It’s something we all know. Busy lives and technology are intruding on crucial family time.

We see the consequences around us in the rise of the unruly brat and a new lost generation of depression-prone adolescents. After all, if your parents don’t care enough to spend time with you, it’s hard to feel worthwhile.

The latest survey to sound the warning is from Virgin Holidays, which showed parents are spending less than eight hours a week of quality time with their children, on average; that breaks down to only 39 minutes per weekday, rising to just over an hour on Saturdays and Sundays.

Reasons parents gave for neglecting family time included that “the children are watching TV” or “the children are playing computer games”.

Who is the parent here? It is a woeful tale with worrying implications for the future.

A generation of children who are virtually bringing up themselves, with the help of whatever is beaming at them through their screens.

The latest survey comes off the back of another poll last year from the British Family and Parenting Institute, showing the number one thing children want is more time with their parents.

Six out of 10 kids complained their parents didn’t spend enough time with the family. Why aren’t we listening?

The one thing children need more than anything else is parental attention. It can be hard for busy parents, especially with taciturn teenagers whose idea of conversation is a sarcastic grunt.

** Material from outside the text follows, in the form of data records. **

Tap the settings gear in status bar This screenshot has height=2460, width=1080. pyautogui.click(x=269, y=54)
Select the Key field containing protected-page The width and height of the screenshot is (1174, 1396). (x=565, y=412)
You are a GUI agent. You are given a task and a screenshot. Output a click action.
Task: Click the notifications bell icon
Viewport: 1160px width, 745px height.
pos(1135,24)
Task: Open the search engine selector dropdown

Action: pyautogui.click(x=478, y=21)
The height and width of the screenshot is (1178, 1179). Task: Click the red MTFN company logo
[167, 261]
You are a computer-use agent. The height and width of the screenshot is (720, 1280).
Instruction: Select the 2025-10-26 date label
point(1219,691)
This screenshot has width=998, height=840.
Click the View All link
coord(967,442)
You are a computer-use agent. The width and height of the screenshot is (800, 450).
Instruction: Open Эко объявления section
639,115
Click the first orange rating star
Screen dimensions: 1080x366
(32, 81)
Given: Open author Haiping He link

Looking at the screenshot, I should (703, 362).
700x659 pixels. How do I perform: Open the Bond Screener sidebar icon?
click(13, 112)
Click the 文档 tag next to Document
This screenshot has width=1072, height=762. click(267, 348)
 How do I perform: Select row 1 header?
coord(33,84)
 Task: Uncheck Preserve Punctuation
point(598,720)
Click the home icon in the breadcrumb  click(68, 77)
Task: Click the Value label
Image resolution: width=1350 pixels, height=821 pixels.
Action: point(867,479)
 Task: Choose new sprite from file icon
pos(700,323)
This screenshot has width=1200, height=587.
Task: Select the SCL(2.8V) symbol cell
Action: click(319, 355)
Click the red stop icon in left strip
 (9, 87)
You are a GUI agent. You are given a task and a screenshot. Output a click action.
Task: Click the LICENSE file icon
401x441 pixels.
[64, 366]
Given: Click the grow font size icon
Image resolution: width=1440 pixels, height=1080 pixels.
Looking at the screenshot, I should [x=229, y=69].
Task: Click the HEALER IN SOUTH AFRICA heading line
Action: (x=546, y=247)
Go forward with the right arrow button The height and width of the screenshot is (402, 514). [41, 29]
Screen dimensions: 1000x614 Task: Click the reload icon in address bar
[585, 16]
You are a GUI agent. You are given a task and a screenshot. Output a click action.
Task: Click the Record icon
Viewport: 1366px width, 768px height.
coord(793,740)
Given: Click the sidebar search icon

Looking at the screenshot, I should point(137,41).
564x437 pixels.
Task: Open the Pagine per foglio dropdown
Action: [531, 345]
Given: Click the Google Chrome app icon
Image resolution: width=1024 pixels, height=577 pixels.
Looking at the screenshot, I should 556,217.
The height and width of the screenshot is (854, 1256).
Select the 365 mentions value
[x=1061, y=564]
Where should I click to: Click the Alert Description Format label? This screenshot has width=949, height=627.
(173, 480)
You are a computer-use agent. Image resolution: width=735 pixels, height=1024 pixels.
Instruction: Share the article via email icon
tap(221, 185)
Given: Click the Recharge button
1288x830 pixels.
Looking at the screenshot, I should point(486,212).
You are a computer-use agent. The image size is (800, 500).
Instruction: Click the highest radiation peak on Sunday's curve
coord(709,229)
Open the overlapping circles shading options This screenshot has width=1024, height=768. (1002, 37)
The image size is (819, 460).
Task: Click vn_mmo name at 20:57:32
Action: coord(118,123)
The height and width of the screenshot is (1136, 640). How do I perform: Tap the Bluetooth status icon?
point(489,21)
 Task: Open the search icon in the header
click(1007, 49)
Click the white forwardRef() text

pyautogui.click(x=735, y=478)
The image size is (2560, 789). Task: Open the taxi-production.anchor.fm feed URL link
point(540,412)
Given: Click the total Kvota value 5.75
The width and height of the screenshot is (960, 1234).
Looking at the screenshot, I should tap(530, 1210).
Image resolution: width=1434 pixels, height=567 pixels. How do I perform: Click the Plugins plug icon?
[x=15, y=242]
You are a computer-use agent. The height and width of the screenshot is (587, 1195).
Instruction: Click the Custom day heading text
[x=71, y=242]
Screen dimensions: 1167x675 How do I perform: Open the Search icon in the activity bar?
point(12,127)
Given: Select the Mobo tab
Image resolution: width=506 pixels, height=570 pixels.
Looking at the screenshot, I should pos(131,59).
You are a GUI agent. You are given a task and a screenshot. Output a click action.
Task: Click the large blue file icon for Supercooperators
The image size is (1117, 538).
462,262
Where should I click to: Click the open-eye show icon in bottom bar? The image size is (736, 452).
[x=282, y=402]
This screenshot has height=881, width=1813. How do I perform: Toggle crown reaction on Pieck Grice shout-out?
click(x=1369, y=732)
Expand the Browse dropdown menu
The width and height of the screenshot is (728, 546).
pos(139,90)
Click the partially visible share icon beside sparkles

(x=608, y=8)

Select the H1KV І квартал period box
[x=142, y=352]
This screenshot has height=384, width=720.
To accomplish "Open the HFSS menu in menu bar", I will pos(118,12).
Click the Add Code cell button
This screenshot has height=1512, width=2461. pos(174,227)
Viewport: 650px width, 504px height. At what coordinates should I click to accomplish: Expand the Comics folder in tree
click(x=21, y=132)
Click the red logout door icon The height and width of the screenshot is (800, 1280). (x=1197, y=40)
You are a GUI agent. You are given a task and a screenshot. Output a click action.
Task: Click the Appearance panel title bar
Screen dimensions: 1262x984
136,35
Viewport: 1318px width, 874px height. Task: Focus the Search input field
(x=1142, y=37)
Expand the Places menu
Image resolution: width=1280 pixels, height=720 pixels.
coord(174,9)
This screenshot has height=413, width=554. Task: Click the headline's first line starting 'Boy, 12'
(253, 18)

But psychologists are warning we’re raising a generation of “Tamagotchi Kids” – children brought up by computers and TVs and smart phones.

With parents on their laptops while watching TV in one room and the children engrossed in their own digital entertainments in another, it can be easy to spend an entire evening communing less with your offspring than you did with the guy you bought your coffee from on the way to work.

It is really a facsimile of family life when everyone is isolated contentedly in their own activity.

You might be in the same house with your children but you are not doing your job as a parent. You’re not imprinting your values, imparting their worth, setting boundaries and teaching them how to be a good person.

Adolescent psychiatrist Dr Michael Carr-Gregg coined the term “Tamagotchi Parenting” after the electronic game that became a craze in Japan, in which you pressed buttons to feed and water a virtual pet.

He has been concerned about the rise of remote control parenting because it denies children the boundaries they crave. They become isolated from their parents by an “emotional firewall“, reserving their emotional relationships for friends, with whom they are permanently connected, electronically.

A Year 7 teacher once told me she saw a difference between the Generation Y she had been teaching and the new digital natives, the 12- and 13-year-olds of Generation Z coming through.

Born roughly since the mid-1990s, Gen Z is born virtually with a smart phone in their hands. They are the first post-technological revolution generation and their default reality is radically different from anything before.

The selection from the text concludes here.